Recorded data:
-- -- --
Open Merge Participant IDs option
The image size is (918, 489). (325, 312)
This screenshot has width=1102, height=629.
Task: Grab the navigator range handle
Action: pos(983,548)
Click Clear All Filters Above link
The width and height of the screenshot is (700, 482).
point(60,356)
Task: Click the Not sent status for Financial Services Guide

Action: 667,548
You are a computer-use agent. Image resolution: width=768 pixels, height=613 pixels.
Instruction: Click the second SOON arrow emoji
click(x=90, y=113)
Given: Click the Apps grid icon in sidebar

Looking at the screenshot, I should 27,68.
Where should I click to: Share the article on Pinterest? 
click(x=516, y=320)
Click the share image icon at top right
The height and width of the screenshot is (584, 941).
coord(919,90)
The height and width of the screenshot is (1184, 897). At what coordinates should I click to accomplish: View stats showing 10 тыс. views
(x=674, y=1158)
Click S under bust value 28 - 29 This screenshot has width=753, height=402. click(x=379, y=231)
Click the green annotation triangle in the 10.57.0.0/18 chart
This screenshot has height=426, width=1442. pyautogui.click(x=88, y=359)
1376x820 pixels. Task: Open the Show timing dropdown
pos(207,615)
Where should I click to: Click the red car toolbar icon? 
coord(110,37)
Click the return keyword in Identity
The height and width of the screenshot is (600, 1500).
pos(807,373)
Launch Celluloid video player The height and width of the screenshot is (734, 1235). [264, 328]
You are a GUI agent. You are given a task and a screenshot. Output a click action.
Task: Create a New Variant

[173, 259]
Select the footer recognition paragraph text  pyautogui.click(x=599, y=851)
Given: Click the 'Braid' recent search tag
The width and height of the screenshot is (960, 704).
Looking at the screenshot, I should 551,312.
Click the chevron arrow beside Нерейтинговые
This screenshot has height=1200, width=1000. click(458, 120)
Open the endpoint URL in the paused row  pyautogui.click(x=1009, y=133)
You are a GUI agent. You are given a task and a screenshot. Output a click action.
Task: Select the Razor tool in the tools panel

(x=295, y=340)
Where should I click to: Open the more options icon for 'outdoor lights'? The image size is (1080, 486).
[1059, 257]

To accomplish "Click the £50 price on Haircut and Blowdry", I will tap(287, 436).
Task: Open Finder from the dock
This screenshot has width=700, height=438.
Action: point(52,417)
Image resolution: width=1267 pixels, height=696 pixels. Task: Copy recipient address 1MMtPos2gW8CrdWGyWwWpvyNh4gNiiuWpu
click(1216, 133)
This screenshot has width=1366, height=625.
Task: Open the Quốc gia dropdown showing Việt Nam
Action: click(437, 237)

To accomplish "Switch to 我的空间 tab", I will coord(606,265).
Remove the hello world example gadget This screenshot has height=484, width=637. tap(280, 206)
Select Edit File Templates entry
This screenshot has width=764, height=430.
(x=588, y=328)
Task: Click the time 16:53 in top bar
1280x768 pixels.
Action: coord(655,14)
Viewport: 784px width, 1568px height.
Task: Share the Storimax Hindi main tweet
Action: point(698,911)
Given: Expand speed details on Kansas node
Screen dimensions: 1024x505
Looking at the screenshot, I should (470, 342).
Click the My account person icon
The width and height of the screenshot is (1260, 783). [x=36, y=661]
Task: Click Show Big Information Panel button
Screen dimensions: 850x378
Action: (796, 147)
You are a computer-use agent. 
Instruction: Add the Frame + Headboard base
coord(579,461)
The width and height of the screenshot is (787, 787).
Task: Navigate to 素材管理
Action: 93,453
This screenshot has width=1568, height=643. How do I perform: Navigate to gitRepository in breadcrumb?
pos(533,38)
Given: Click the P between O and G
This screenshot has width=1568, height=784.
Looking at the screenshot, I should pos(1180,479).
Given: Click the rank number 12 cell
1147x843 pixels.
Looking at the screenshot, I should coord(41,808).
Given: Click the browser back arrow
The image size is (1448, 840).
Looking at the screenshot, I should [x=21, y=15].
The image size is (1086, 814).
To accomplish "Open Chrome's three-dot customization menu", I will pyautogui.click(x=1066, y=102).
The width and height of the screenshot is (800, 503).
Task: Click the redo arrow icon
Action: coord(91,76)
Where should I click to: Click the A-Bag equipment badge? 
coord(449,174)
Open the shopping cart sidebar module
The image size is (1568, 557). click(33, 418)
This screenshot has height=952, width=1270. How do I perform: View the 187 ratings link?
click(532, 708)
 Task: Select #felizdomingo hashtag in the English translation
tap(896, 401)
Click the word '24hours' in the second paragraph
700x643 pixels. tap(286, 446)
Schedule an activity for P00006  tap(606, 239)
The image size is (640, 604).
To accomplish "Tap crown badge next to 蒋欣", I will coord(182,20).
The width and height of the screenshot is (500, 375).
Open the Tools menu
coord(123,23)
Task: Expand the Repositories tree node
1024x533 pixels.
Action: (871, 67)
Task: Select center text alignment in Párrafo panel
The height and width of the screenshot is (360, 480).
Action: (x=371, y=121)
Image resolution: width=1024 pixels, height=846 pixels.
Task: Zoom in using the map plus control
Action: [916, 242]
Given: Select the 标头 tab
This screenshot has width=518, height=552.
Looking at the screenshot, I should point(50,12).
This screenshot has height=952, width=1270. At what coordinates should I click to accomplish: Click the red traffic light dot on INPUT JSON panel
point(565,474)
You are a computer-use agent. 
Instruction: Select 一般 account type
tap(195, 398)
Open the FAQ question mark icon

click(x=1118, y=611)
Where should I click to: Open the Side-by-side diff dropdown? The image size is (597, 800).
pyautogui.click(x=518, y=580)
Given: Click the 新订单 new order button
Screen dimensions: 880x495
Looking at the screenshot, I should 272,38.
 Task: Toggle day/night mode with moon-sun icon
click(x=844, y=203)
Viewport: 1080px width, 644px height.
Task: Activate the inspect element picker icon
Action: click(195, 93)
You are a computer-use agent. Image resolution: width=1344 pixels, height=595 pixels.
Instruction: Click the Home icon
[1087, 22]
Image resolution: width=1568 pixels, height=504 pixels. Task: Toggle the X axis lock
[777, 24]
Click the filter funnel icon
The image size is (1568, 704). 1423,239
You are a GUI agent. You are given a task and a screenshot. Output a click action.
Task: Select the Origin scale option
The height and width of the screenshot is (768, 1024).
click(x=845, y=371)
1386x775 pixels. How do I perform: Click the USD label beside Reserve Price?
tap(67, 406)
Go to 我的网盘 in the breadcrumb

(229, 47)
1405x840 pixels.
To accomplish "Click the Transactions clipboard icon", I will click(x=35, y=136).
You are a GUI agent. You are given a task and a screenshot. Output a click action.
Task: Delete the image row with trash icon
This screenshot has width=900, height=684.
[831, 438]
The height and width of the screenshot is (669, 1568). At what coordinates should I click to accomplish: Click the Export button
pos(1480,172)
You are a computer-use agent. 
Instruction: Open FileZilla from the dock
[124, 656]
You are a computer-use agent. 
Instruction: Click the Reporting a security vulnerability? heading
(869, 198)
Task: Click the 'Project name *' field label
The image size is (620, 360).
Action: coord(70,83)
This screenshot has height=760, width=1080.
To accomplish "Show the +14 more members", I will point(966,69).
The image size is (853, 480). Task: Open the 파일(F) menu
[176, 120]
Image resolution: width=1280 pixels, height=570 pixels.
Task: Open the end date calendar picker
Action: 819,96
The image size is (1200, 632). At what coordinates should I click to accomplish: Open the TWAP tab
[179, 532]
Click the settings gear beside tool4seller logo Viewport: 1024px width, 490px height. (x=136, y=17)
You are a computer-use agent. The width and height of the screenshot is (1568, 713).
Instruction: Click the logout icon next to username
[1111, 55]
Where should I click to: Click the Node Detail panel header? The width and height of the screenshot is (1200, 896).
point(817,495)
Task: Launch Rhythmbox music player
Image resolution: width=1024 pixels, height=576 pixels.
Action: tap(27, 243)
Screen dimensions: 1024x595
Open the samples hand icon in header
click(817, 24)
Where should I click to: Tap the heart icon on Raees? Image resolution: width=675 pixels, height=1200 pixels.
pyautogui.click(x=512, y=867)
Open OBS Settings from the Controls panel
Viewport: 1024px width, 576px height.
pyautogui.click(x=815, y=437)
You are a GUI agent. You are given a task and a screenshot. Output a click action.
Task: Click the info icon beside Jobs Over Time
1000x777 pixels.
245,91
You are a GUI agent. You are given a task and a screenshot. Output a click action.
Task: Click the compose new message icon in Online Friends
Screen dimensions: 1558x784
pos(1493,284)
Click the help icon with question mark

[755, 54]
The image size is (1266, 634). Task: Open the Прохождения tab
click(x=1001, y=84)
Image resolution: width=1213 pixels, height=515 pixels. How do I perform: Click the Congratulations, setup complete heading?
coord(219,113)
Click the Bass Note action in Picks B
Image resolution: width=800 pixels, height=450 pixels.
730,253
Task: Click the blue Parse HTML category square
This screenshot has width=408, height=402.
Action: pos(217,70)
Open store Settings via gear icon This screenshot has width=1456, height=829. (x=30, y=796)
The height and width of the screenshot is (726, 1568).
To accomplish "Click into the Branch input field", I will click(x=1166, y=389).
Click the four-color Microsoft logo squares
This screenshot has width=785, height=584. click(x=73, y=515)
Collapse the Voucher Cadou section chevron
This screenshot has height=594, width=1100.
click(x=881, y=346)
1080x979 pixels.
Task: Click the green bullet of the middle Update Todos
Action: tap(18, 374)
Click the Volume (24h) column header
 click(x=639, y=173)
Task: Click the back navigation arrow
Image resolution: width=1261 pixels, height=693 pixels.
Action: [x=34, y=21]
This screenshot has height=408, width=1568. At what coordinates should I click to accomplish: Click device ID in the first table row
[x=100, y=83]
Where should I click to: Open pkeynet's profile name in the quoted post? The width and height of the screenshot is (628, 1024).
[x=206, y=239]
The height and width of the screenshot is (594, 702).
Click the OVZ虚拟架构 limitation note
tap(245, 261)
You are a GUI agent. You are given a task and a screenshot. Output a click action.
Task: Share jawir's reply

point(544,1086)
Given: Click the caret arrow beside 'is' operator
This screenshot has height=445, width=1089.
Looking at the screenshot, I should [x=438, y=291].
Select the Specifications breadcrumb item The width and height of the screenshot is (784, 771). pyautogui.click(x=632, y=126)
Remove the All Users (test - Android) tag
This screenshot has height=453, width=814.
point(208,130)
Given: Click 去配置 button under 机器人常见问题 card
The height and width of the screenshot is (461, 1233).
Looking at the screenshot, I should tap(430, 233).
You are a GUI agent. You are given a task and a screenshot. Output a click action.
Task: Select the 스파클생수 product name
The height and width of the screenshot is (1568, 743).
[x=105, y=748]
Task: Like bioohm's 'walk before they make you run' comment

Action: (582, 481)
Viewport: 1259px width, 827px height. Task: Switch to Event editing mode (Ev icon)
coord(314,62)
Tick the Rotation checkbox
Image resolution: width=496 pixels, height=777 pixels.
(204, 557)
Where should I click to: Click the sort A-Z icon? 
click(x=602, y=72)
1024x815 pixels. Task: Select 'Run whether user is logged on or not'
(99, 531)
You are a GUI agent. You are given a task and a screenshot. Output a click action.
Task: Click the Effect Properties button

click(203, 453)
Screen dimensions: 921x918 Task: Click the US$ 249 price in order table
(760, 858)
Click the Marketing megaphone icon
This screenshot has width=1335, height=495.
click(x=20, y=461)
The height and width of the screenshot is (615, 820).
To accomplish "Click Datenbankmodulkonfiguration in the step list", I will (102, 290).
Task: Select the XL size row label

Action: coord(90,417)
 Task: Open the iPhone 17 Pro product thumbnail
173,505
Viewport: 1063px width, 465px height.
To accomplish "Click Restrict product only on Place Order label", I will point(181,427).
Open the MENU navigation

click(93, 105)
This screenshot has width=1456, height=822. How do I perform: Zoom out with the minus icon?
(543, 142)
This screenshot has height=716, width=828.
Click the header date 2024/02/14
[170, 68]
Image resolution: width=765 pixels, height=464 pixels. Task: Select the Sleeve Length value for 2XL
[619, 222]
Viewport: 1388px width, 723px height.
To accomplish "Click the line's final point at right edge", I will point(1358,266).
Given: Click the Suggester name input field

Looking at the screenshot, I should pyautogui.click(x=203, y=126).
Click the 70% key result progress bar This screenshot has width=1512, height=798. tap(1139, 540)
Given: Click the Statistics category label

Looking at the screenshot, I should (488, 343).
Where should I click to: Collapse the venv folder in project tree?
-- -- --
__ABOUT THIS TASK__.
Beginning with the line that contains "Viewport: 1259px width, 827px", restate word for word each line through the last one in the data, and write nothing more.

__ANSWER BOX__.
Viewport: 1259px width, 827px height. Task: Switch to Event editing mode (Ev icon)
coord(314,62)
Tick the Rotation checkbox
Image resolution: width=496 pixels, height=777 pixels.
(204, 557)
Where should I click to: Click the sort A-Z icon? 
click(x=602, y=72)
1024x815 pixels. Task: Select 'Run whether user is logged on or not'
(99, 531)
You are a GUI agent. You are given a task and a screenshot. Output a click action.
Task: Click the Effect Properties button

click(203, 453)
Screen dimensions: 921x918 Task: Click the US$ 249 price in order table
(760, 858)
Click the Marketing megaphone icon
This screenshot has width=1335, height=495.
click(x=20, y=461)
The height and width of the screenshot is (615, 820).
To accomplish "Click Datenbankmodulkonfiguration in the step list", I will (102, 290).
Task: Select the XL size row label

Action: coord(90,417)
 Task: Open the iPhone 17 Pro product thumbnail
173,505
Viewport: 1063px width, 465px height.
To accomplish "Click Restrict product only on Place Order label", I will point(181,427).
Open the MENU navigation

click(93, 105)
This screenshot has width=1456, height=822. How do I perform: Zoom out with the minus icon?
(543, 142)
This screenshot has height=716, width=828.
Click the header date 2024/02/14
[170, 68]
Image resolution: width=765 pixels, height=464 pixels. Task: Select the Sleeve Length value for 2XL
[619, 222]
Viewport: 1388px width, 723px height.
To accomplish "Click the line's final point at right edge", I will point(1358,266).
Given: Click the Suggester name input field

Looking at the screenshot, I should pyautogui.click(x=203, y=126).
Click the 70% key result progress bar This screenshot has width=1512, height=798. tap(1139, 540)
Given: Click the Statistics category label

Looking at the screenshot, I should (488, 343).
Where should I click to: Collapse the venv folder in project tree?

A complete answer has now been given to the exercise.